The first tentative first steps of the academic community into blogging have gradually quickened over the course of the decade. Initially the best known blogs in the academic world were those seen as subversive. Anonymous blogs like the Invisible Adjunct or Bitch Ph.D. provided insights into some of the less idyllic and idealistic aspects of academic life. Even as late as 2005, an article in the Chronicle of Higher Education by the pseudonymous Ivan Tribble wrote about the danger of blogs to young faculty who were on the job market. There also continues to be an intellectual debate regarding the significance of academic blogging (some salient points are voiced by Adam Kotsko in two articles here and here with a response from Scott Eric Kaufman here), but I suspect that the medium is still too new and experimental to be dismissed out of hand.

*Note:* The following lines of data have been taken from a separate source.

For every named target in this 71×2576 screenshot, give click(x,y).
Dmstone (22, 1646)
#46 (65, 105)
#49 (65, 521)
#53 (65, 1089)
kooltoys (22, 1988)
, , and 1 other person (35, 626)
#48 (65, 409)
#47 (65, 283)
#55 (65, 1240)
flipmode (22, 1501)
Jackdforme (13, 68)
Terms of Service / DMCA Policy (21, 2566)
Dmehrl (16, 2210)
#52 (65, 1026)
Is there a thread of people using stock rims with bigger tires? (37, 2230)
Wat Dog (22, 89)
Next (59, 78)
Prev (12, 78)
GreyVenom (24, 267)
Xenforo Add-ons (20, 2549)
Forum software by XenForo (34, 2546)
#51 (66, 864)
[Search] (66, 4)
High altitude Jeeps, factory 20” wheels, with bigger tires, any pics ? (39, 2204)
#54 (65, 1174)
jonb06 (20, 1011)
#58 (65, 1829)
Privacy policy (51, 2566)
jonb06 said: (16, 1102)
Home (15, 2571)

In fact, the proliferation of blogs over the last 5 years has led to remarkably diverse interpretations of the media. In general, with the expansion of the blogosphere it has become more tame and less subversive. The growing acceptance of blogging as another facet of academic discourse is perhaps best seen in its appearance as a topic discussion at academic conferences. Both the AHA and the MLA have featured panels on blogging that attracted considerable attention in the “blogosphere,” in academic circles, and in the traditional media as well. AHA panel shined light on the intellectual significance of blogs by historians like the blog called Cliopatria at the History News Network hosted by George Mason University (for a brief overview and history of historians blogging see Ralph Luker, “Were there blog enough and time” Perspectives 43.4 (2005)). For the last three years, the Cliopatria group has made awards to blogs of particular substance, such as historian Mark Grimsley’s Blog Them out of the Stone Age, which chronicles, among other things, Grimsley’s efforts to bring traditional Military History into dialogue with more theoretically inclined types of historical inquiry. Bloggers from the MLA have shown an even wider range of uses for the blogosphere. Michael Bérubé whose now defunct, Le Blog Bérubé, engaged in a wide ranging commentary on everything from politics to academic life to literary theory. Jill/txt, cited earlier, explores the interaction between literary, aesthetics, and New Media studies. Several blogging journals like The Valve or those hosted by the online trade journal, Inside Higher Ed, similarly bridge the gap between academic research, social commentary, and public life. The dominant characteristic of many of these academic blogs is that they feature intellectually substantial posts often with full academic citations, careful argumentation, and, in some cases, vigorous conversations in their comments.